Healey links COVID-19 and race, poverty, pollution
Researcher: Variety of factors contribute to hotspots
ATTORNEY GENERAL Maura Healey on Tuesday sought to draw attention to the high correlation between COVID-19 infections and poor, minority communities with high rates of air pollution.
“While cities and towns across Massachusetts are reeling from this pandemic and its impacts, none have been hit harder than our immigrant, black and brown communities, and low-income communities,” Healey said in a call with reporters on Tuesday, after her office released a brief on the link between environmental factors and COVID-19. “We’ve understood there are real disparities that existed within these communities. This pandemic absolutely laid bare those disparities and exacerbated the disparities.”
Researchers at Harvard’s T.H. Chan School of Public Health recently released a study that found increased exposure to air pollution was correlated with a higher death rate from COVID-19. Healey’s report was based on a separate study by researchers at Boston University’s School of Public Health that analyzed community-level COVID-19 data in Massachusetts.

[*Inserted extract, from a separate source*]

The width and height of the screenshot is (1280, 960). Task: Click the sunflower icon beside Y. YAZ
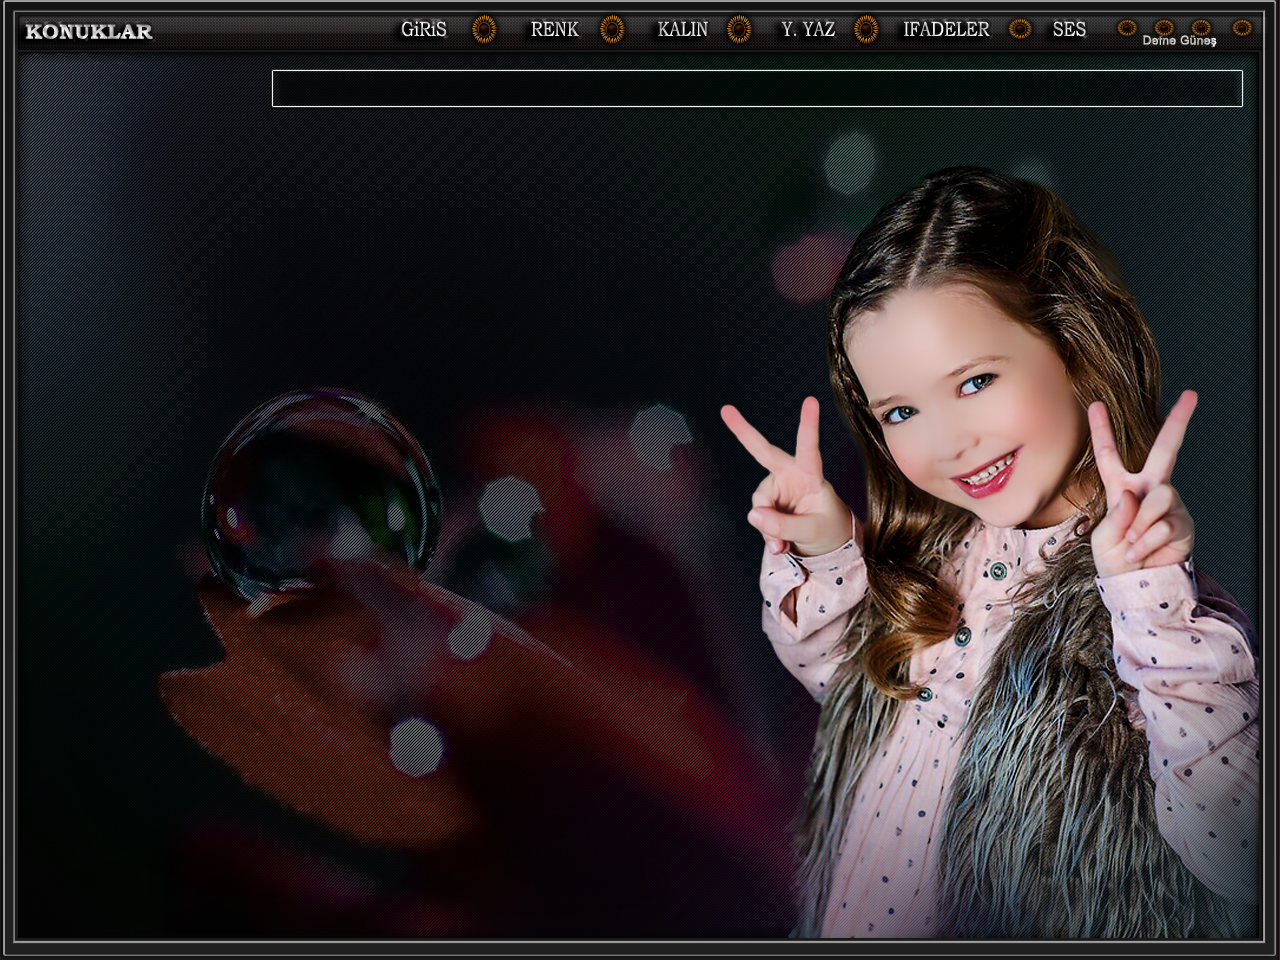pyautogui.click(x=866, y=30)
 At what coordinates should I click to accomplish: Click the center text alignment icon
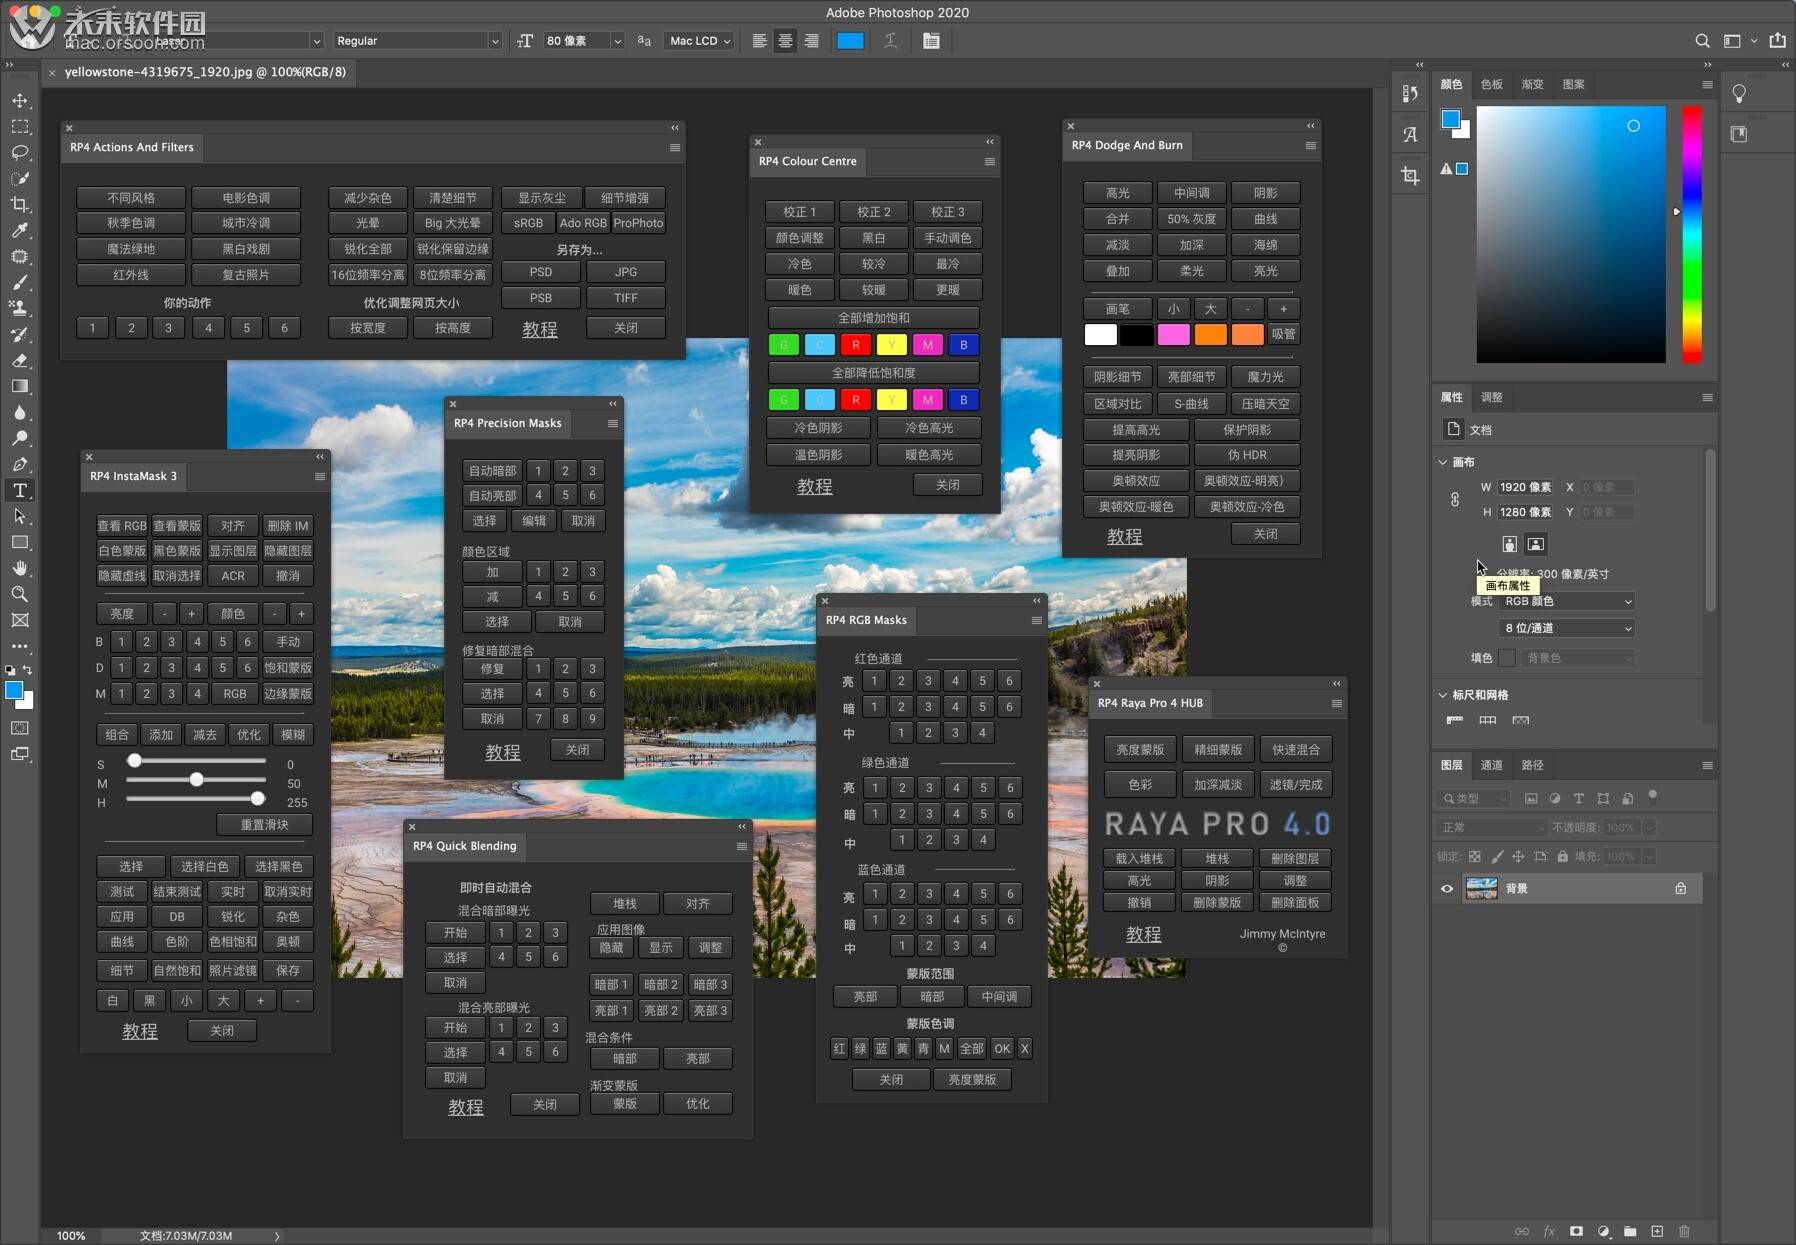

The data showed a strong correlation between per capita coronavirus cases and race. Communities with large Latino populations (Chelsea and Lawrence) and large black populations (Brockton and Randolph) stood out as having among the most COVID-19 cases per capita. Other majority-minority communities such as Revere, Everett, Holyoke, and Lynn also stood out as coronavirus hotspots
Roseann Bongiovanni, executive director of GreenRoots, a Chelsea-based environmental organization, noted that Chelsea and the surrounding areas of East Boston and Everett are filled with jet fuel and heating fuel storage tanks, a massive wholesale produce market that draws thousands of trucks daily, and road salt depots. The communities experience the car, truck, and overhead airplane traffic generated by Logan Airport.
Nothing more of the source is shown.